The result of the current model is as follows:
- Mean Absolute Error (MAE): $100,278.2
- Mean Absolute Percent Error (MAPE): 63.5%
* The result of knit can be different.

The error is not trivial given the mean sale_price of $271,929. This suggests that the current model may not be accurately capturing the underlying patterns in the data.

#Mean Absolute Error (MAE)
mean(philly.test$sale_price.AbsError, na.rm = T)

## [1] 100010.9

# Mean Absolute Percent Error (MAPE)
mean(philly.test$sale_price.APE, na.rm = T)

## [1] 0.6384693

The following plot shows that the model and perfect prediction. The orange line represents a perfect prediction (y=x), and the green line represents average prediction. This plot shows that predicted sale price was a little over estimated.

Jobs:
1. Answer these questions about the model error excerpt:
(a) What mean sale_price does the excerpt give?
(b) Which column of philly.test is averaged to compute the Mean Absolute Error?
(c) What does the orange line in the plot represent?
2. List every name in the model error excerpt that contains "sale_price".

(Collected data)
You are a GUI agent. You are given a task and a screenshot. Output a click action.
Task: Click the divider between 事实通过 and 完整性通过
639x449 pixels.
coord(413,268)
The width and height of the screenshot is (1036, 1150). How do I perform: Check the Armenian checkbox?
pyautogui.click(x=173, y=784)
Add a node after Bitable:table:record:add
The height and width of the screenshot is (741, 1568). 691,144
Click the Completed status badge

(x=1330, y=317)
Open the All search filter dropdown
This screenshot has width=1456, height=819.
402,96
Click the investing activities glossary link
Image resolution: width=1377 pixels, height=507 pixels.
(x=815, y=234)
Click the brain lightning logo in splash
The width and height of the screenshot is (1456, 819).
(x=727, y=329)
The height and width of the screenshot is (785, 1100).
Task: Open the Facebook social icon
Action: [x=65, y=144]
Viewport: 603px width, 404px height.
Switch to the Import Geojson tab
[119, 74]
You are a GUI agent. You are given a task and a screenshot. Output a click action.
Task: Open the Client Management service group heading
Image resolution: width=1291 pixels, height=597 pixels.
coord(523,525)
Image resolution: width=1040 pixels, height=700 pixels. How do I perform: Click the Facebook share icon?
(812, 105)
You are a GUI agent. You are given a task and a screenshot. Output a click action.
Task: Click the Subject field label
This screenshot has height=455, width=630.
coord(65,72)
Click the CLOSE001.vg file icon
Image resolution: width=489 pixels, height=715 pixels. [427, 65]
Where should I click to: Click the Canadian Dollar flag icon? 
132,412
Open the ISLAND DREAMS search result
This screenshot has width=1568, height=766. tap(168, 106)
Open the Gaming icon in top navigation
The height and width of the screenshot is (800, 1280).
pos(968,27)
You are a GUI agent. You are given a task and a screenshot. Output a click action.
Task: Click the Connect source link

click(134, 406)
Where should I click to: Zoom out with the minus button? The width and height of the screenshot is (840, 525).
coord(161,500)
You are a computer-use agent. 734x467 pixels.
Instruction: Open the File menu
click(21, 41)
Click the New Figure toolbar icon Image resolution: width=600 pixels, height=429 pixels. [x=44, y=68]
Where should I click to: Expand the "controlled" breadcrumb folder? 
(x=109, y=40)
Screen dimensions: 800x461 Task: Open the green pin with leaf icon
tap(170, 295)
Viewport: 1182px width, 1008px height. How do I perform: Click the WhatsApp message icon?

Solutions to the exercise:
1.
(a) $271,929
(b) sale_price.AbsError
(c) A perfect prediction (y=x)

2.
sale_price
philly.test$sale_price.AbsError
philly.test$sale_price.APE